[GIVEN INSTRUCTION] Reproduce the entries from the line with "Given: Open the Blog page" to the line with "Looking at the", changing "Blog" to "Contact" and keeping everything else the same. Omit the pictures from your answer.

[STORED RECORDS]
---

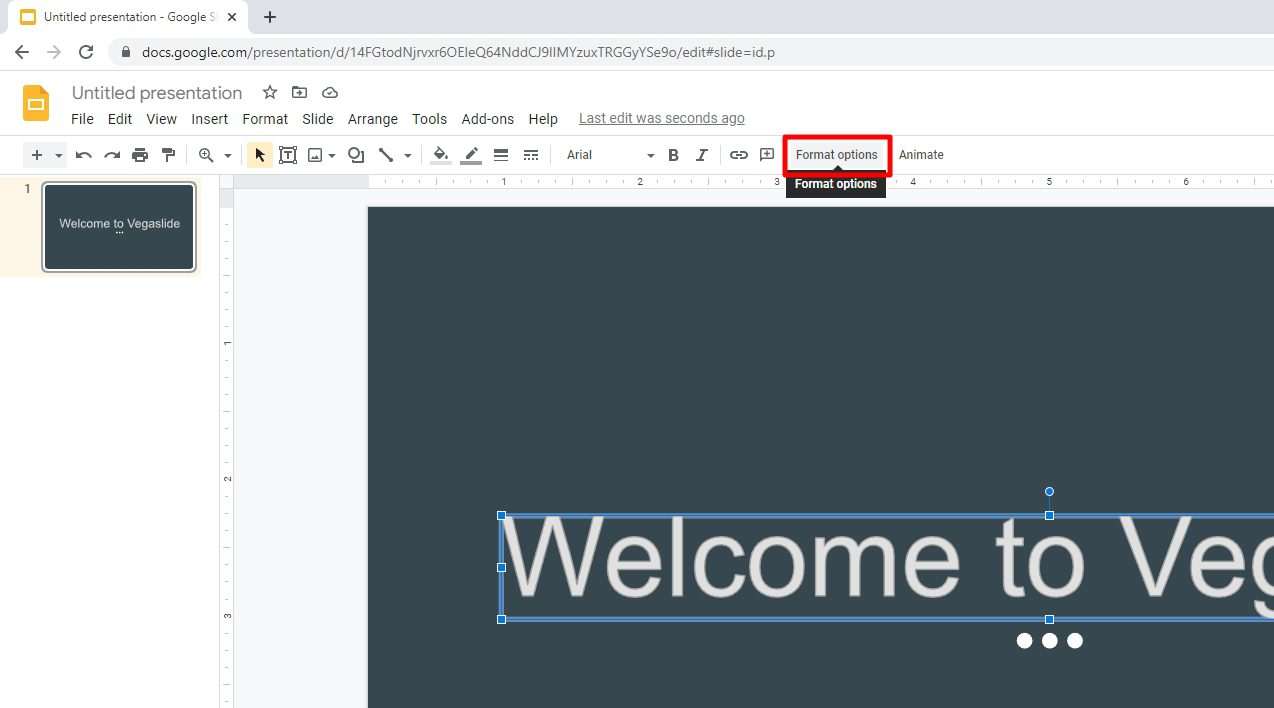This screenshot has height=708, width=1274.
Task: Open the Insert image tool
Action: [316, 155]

---

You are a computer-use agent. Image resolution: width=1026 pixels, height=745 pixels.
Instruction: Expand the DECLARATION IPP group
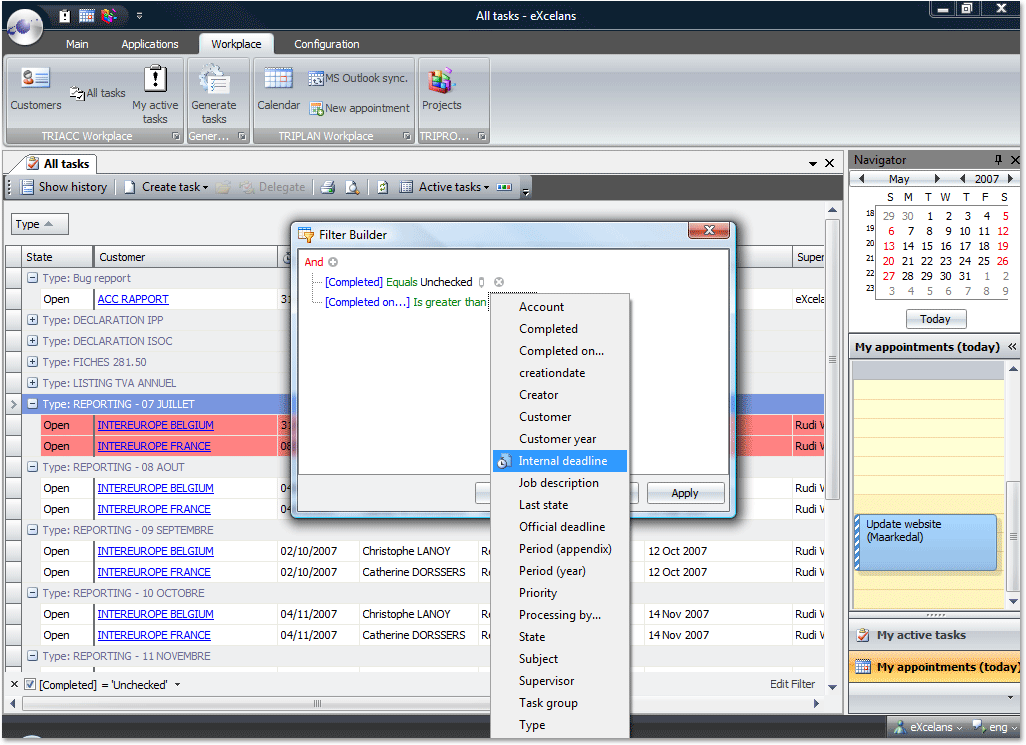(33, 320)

---

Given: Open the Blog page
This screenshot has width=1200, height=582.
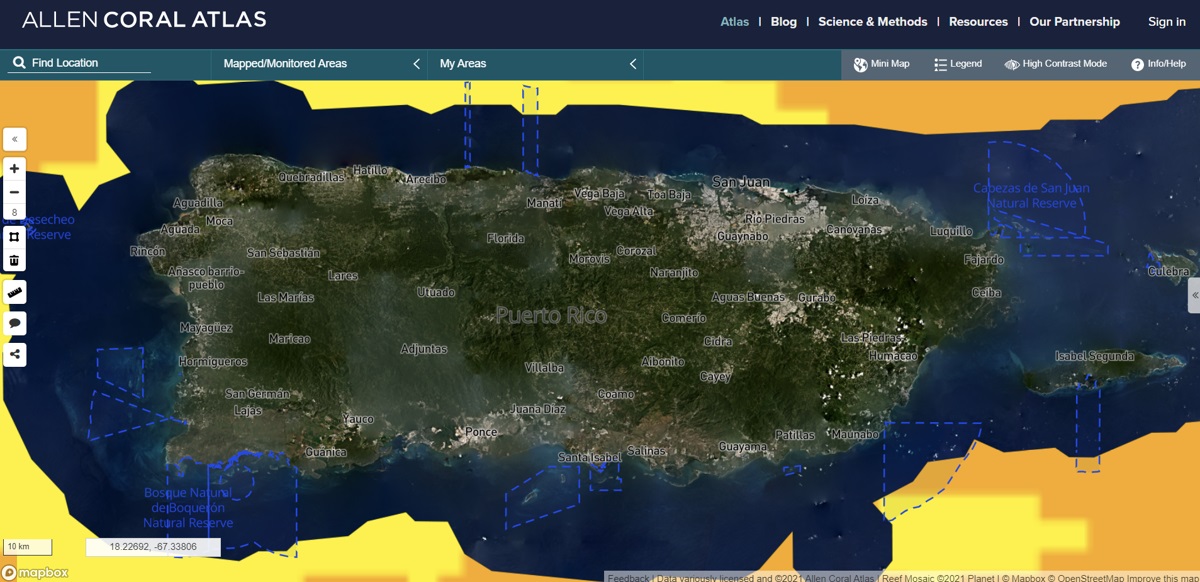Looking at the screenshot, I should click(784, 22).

---

[EXERCISE OUTPUT]
Given: Open the Contact page
This screenshot has width=1200, height=582.
Looking at the screenshot, I should click(784, 22).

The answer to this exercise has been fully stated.